* About this exercise
From the line holding "сопровождения (119, 1836)" to the final line below, restate each line word for word and add nothing.

┄┄┄┄┄┄┄┄┄┄┄┄┄┄┄┄┄┄┄┄

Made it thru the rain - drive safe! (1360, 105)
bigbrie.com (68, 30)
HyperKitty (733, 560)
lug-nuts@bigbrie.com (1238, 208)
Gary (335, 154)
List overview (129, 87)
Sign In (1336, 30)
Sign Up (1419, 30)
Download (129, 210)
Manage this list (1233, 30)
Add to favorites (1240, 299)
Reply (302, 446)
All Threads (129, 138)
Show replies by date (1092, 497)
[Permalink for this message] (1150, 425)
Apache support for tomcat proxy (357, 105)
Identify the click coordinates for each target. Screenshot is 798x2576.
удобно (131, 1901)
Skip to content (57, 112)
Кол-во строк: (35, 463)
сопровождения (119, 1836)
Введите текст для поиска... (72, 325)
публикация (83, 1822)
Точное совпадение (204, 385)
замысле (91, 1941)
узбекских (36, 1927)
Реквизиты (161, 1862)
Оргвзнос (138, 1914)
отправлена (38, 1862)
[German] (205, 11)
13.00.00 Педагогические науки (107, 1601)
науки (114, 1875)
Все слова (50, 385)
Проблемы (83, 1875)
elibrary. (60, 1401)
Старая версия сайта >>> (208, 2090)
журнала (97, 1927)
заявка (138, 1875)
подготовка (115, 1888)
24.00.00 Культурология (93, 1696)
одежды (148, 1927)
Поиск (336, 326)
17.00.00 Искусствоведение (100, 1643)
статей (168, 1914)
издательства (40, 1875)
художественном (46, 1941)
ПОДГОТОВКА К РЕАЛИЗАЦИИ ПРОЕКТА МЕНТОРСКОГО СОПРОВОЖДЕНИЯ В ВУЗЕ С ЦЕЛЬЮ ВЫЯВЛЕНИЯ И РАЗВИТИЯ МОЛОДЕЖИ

┄┄┄┄┄┄┄┄┄┄┄┄┄┄┄┄┄┄┄┄

* Response box
сопровождения (119, 1836)
Введите текст для поиска... (72, 325)
публикация (83, 1822)
Точное совпадение (204, 385)
замысле (91, 1941)
узбекских (36, 1927)
Реквизиты (161, 1862)
Оргвзнос (138, 1914)
отправлена (38, 1862)
[German] (205, 11)
13.00.00 Педагогические науки (107, 1601)
науки (114, 1875)
Все слова (50, 385)
Проблемы (83, 1875)
elibrary. (60, 1401)
Старая версия сайта >>> (208, 2090)
журнала (97, 1927)
заявка (138, 1875)
подготовка (115, 1888)
24.00.00 Культурология (93, 1696)
одежды (148, 1927)
Поиск (336, 326)
17.00.00 Искусствоведение (100, 1643)
статей (168, 1914)
издательства (40, 1875)
художественном (46, 1941)
ПОДГОТОВКА К РЕАЛИЗАЦИИ ПРОЕКТА МЕНТОРСКОГО СОПРОВОЖДЕНИЯ В ВУЗЕ С ЦЕЛЬЮ ВЫЯВЛЕНИЯ И РАЗВИТИЯ МОЛОДЕЖИ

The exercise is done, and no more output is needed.